Many who use Scala will know that it has an exceptional streaming library called FS2, this incredible library incorporates the advantages of functional programming. In this article written by Daniel Sebban, Daniel starts by reviewing what problems FS2 solves and follows onto more including how to use Stream with a DB or any other IO. Have a read and broaden your library horizons.
A streaming library with a superpower: FS2 and functional programming
Scala has a very special streaming library called FS2 (Functional Streams for Scala). This library embodies all the advantages of functional programming (FP).
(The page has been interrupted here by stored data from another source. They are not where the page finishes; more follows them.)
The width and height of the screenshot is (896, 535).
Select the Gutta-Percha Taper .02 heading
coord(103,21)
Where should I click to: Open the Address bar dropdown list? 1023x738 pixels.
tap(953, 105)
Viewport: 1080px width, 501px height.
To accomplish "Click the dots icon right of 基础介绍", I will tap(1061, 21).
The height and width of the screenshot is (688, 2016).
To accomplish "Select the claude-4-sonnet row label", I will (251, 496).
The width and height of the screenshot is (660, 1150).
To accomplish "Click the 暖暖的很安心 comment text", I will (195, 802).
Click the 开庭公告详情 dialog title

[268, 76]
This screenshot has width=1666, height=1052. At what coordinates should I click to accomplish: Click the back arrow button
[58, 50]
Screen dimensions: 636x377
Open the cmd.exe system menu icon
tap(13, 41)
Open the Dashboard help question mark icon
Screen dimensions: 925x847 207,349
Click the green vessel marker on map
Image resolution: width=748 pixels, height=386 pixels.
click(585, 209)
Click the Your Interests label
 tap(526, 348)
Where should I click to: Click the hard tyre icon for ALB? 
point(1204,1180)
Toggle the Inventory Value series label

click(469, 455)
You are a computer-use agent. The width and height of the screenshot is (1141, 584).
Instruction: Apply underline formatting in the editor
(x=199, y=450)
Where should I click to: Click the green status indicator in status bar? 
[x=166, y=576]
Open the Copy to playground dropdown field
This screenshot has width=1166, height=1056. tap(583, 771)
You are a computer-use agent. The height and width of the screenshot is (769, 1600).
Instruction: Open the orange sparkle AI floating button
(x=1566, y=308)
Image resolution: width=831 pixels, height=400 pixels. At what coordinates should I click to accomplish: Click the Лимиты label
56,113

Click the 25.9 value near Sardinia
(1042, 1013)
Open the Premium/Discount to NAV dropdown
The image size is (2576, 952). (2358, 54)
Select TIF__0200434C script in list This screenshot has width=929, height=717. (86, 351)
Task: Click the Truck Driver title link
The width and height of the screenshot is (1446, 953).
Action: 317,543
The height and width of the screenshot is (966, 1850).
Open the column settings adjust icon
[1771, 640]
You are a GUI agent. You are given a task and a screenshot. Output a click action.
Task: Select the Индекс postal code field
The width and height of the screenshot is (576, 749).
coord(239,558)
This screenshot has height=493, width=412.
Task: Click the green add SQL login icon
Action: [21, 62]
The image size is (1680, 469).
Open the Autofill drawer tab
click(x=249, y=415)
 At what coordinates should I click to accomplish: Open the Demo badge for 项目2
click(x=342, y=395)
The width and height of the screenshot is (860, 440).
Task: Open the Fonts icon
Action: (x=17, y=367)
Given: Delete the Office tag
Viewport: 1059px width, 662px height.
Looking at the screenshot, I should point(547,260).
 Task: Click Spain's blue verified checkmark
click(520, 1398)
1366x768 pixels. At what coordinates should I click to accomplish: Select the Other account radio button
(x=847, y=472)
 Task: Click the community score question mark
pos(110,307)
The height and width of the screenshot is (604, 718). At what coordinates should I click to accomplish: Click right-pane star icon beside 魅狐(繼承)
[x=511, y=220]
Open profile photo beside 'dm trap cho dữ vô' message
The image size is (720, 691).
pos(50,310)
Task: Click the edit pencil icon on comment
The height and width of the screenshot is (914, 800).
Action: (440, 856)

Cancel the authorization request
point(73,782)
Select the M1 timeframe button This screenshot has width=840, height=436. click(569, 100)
By understanding its design goals you will get exposure to the core ideas that make FP so appealing.
FS2 has one central type: 'Stream[Effect,Output]'
You might get from this type that it’s a 'Stream' and that it emits values of type 'Output'.
The obvious question here is what is 'Effect'? What is the link between 'Effect' and 'Output'? And what advantages does FS2 have over other streaming libraries?
I will start by reviewing what problems FS2 solves. Then I compare 'List' and 'Stream' with several code examples. After that, I will focus on how to use 'Stream' with a DB or any other IO. That is where FS2 shines and where the 'Effect' type is used. Once you will understand what 'Effect' is, the advantages of Functional Programming should be evident to you.
At the end of this post you will get the answers to the following questions:
- What problems can I solve with FS2?
- What can I do with 'Stream' that 'List' cannot?
- How can I feed data from an API/File/DB to 'Stream'?
- What is this 'Effect' type and how does it relate to functional programming?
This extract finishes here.